__INSTRUCTIONS FOR THE TASK__
Print exactly the lines from the one containing "326x1568 pixels. At" through the last line of the listing, both included.

TASK INPUT below:

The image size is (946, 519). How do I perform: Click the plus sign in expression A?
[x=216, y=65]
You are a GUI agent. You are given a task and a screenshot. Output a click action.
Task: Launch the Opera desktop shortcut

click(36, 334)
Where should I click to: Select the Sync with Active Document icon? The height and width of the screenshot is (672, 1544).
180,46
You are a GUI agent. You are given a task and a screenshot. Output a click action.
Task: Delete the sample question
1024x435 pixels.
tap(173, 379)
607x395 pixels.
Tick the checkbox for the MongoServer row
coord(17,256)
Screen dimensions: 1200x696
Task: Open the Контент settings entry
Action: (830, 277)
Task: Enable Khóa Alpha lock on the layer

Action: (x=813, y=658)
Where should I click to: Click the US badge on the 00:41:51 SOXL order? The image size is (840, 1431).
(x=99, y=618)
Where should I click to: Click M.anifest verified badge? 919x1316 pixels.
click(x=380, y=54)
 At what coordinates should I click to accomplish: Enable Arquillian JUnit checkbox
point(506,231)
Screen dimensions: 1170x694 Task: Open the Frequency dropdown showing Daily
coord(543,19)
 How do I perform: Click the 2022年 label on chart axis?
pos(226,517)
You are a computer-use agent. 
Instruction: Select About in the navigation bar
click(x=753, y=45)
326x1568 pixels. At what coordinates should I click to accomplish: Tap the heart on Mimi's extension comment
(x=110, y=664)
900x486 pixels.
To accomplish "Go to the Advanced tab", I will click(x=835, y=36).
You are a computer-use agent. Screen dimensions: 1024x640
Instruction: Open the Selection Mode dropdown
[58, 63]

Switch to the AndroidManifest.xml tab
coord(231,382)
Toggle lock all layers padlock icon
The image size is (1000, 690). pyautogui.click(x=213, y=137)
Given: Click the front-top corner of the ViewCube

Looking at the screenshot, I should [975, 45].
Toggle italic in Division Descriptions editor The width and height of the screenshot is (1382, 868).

End of TASK INPUT.

__ANSWER TO THIS PROBLEM__
326x1568 pixels. At what coordinates should I click to accomplish: Tap the heart on Mimi's extension comment
(x=110, y=664)
900x486 pixels.
To accomplish "Go to the Advanced tab", I will click(x=835, y=36).
You are a computer-use agent. Screen dimensions: 1024x640
Instruction: Open the Selection Mode dropdown
[58, 63]

Switch to the AndroidManifest.xml tab
coord(231,382)
Toggle lock all layers padlock icon
The image size is (1000, 690). pyautogui.click(x=213, y=137)
Given: Click the front-top corner of the ViewCube

Looking at the screenshot, I should [975, 45].
Toggle italic in Division Descriptions editor The width and height of the screenshot is (1382, 868).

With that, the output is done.